### Brief 1
Summarize the passage on defining moments in screenwriting in two sentences.
-- START Supplied passage --
CR: Well, working as screenwriters we do a lot of pitching, to get hired to write a script. We end up having to analyze a lot of stories and break them down into three act structures to understand how the characters interact with that structure, so we arrived a simple understanding at how the classic three-act Hollywood structure works. We noticed that defining moments often line up with, say, the end of Act One or a movie's midpoint like Michael Corleone's moment at the midpoint of The Godfather. Other times are the "All hope is lost" moment at the end of Act Two or the climactic moment at the end of the film.
If you think of the first Lord of the Rings, we start in the distant, distant battle where Sauron loses the ring of power and it falls into the hands of Matt. That's a defining moment for the ring. It leaves the hands of Sauron, comes into the possession of humans, there's a before and after because for all of the age of Middle Earth Sauron is seeking to get that ring back. And then there's a moment where it's an Inciting Incident or "Upsetting the applecart" moment where the ring comes to Frodo. That's a before-and-after moment for Frodo, he doesn't realize it, but his life will never be the same. Now structure is not for the characters, structure is for the audience, and the audience knows it's game on when the ring falls into Frodo's hands.
In the second or third Lord of the Rings movie which also begins in flashback where the ring comes to the character who will evolve into Gollem. For him, that is the defining moment of his existence. The ring comes to dominate him, to rule over him, to drive him with a lust to recover it after he loses it, and that's another opening.
-- END Supplied passage --
### Brief 2
Reproduce the entries from their start up to and including the line containing "(x=67, y=53)", and leave the pictures out.
-- START Stored rows --
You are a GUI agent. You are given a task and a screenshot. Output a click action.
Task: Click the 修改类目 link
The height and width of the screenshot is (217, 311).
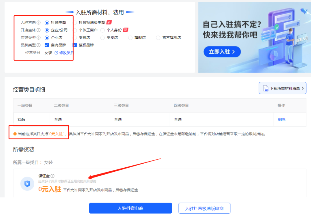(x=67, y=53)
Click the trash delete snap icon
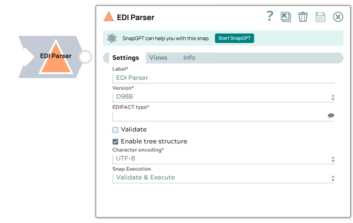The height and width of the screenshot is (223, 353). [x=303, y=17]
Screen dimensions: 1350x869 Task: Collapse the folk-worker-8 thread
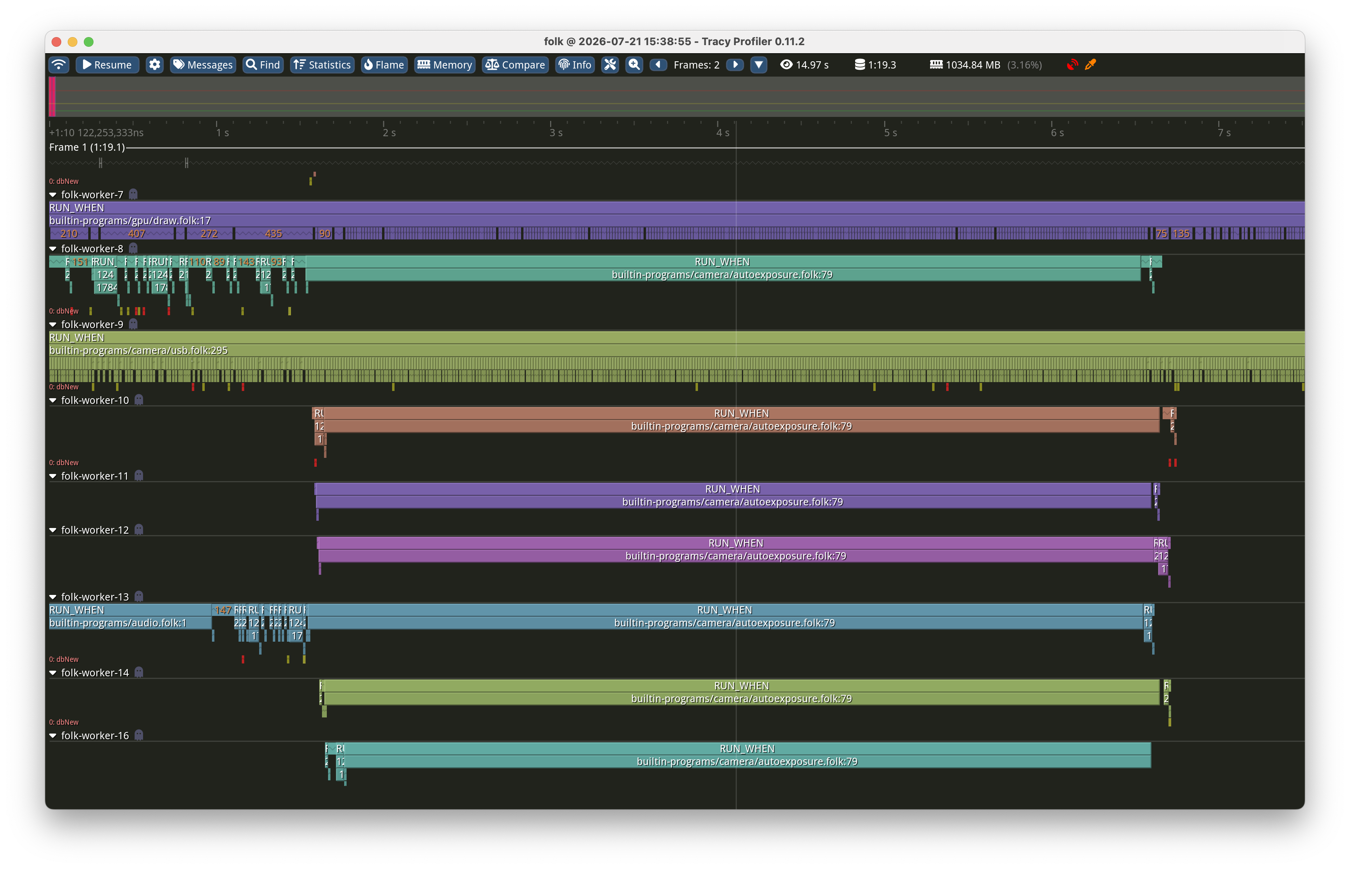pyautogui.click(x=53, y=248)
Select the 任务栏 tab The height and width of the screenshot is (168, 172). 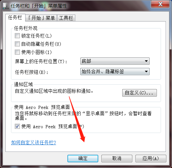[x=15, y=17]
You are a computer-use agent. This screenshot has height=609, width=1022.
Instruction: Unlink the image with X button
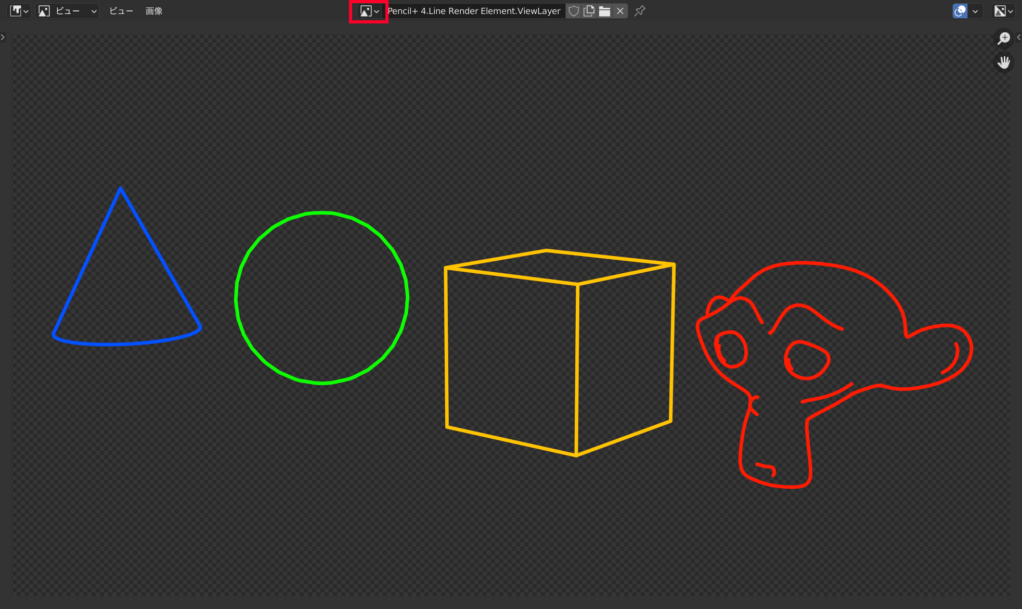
-- END Stored rows --
### Final answer 1
The speaker explains that pitching as screenwriters means breaking many stories into three-act structures, and that defining moments often fall at key points such as the end of Act One, the midpoint, the "All hope is lost" moment at the end of Act Two, or the climax. Using the Lord of the Rings films, the speaker points to defining moments such as the ring passing out of Sauron's hands, the ring reaching Frodo as an inciting incident that tells the audience the story is under way, and the ring coming to a character it will dominate.

### Final answer 2
You are a GUI agent. You are given a task and a screenshot. Output a click action.
Task: Click the 修改类目 link
The height and width of the screenshot is (217, 311).
(x=67, y=53)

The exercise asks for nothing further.